The binomial distribution applies to a finite and fixed number of independent Bernoulli trials, each with the same probability of "success" $p$. Under these criteria, a binomially distributed random variable $X$ then counts the total number of successes observed out of $n$ trials. As such, it does not model your stated event.
What you want is a negative binomial random variable, one parametrization of which counts the total number of trials needed to obtain $r$ successes.
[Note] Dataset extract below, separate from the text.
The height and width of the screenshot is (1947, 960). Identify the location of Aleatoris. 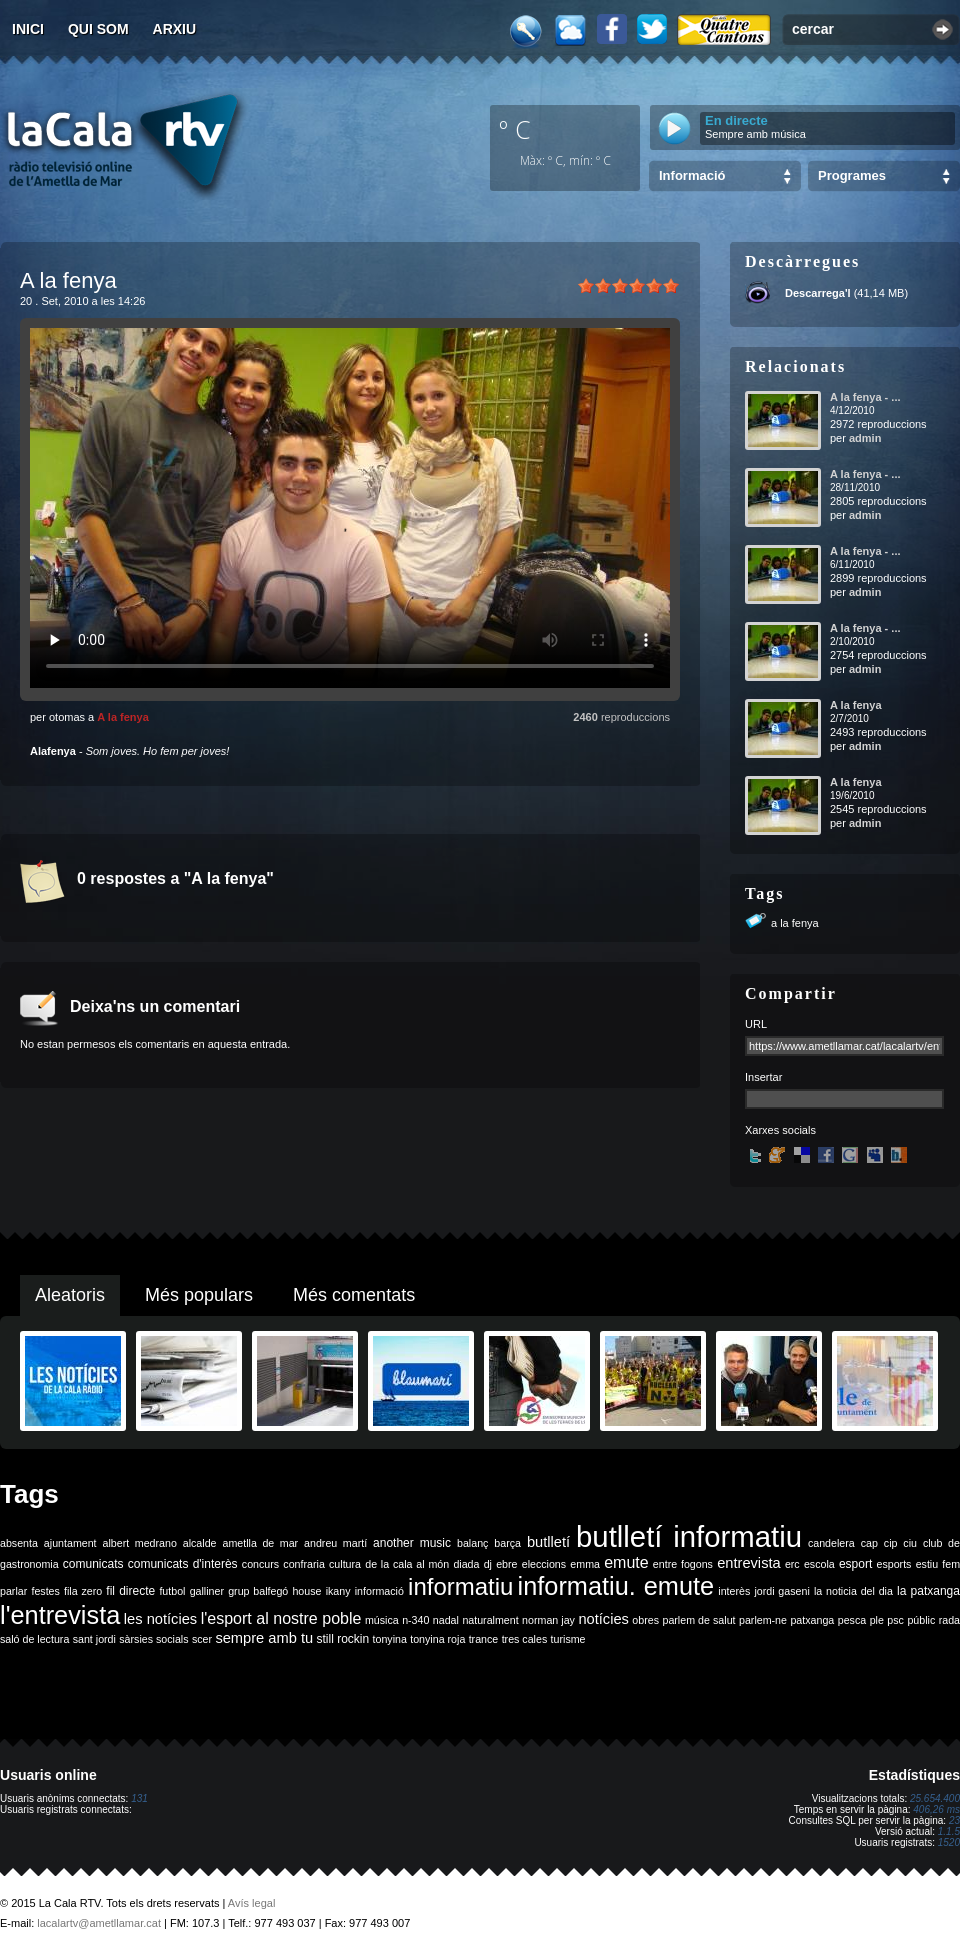
(70, 1295).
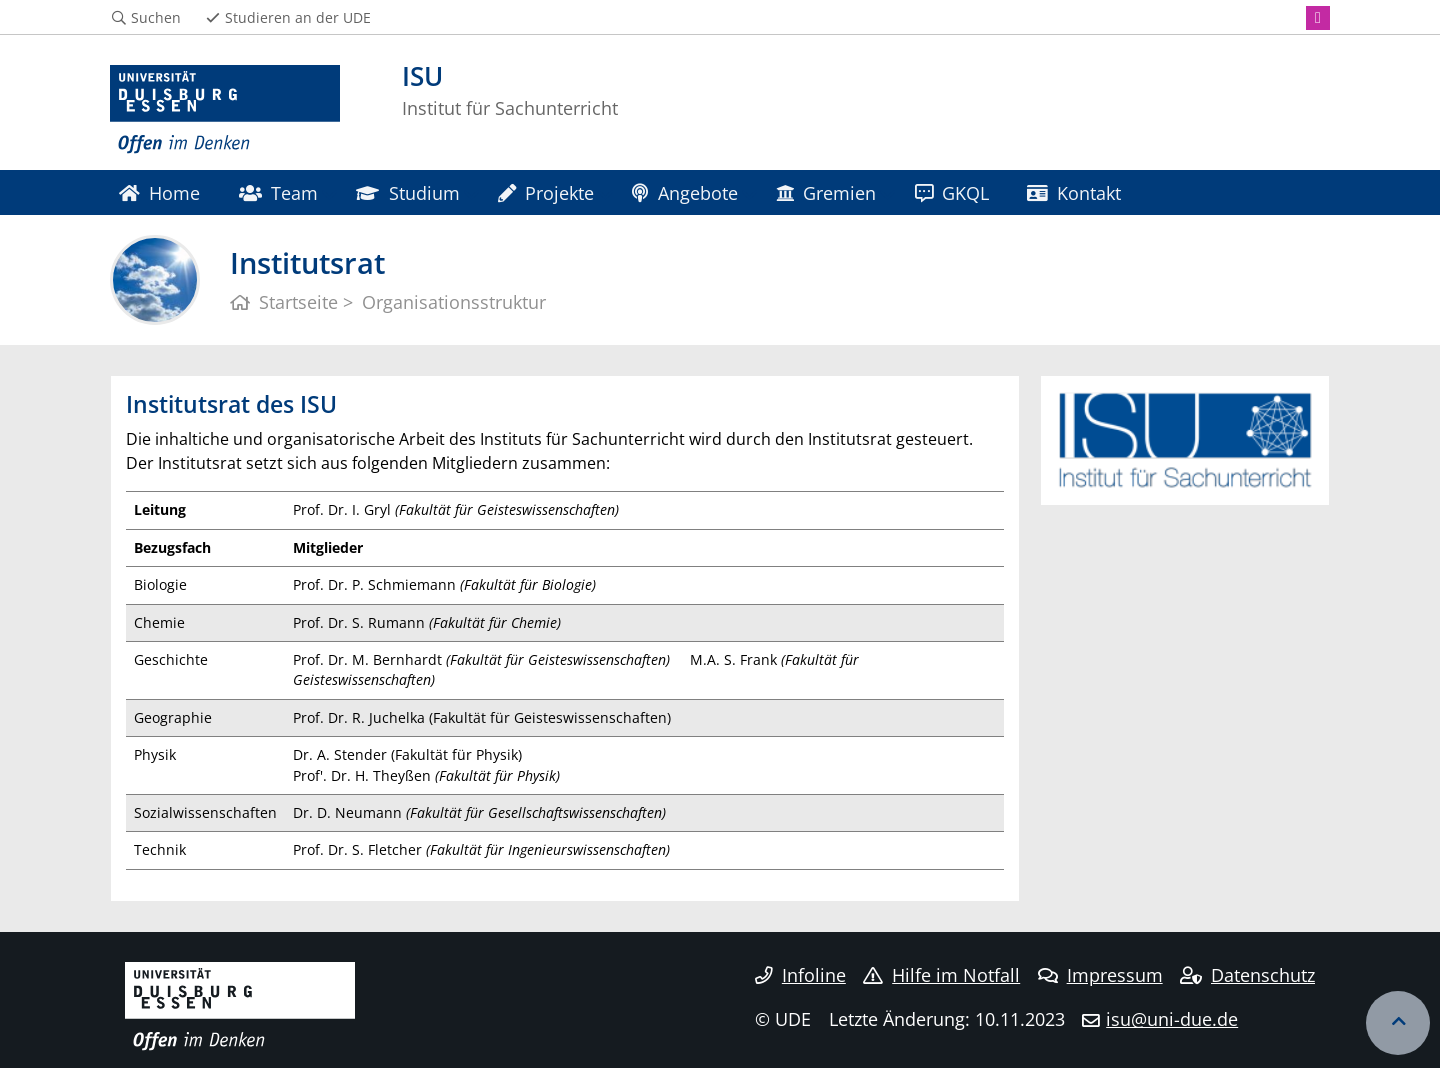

You can see how this differs from the regular binomial scenario, which counts the successes when the number of trials is fixed: in the negative binomial case, we count the total number of trials when the number of successes is fixed.
In your case, the number of successes is fixed at $r = 3$, and we wish to find the probability that it takes $X = 7$ trials to observe three successes (where "success" is defined here as observing a defective product). The probability distribution for $X$ is given by $$\Pr[X = x] = \binom{x - 1}{x - r} p^r (1-p)^{x-r}, \quad x = r, r+1, r+2, \ldots.$$ So for $x = 7$, $r = 3$, $p = 0.05$, you will get your desired probability of observing the third defect on the seventh trial.
Where does this formula come from? We reason as follows. Clearly, in order for the $r^{\rm th}$ success to occur on the $x^{\rm th}$ trial, the last trial must be successful and that's when we stop sampling. Now there are $r-1$ successes to be distributed among the $x-1$ trials and there are exactly $\dbinom{x-1}{r-1} = \dbinom{x-1}{x-r}$ ways to do this. There are $r$ successes that occur with probability $p$ and $x-r$ failures that occur with probability $1-p$, so the probability of the desired outcome is what is claimed above.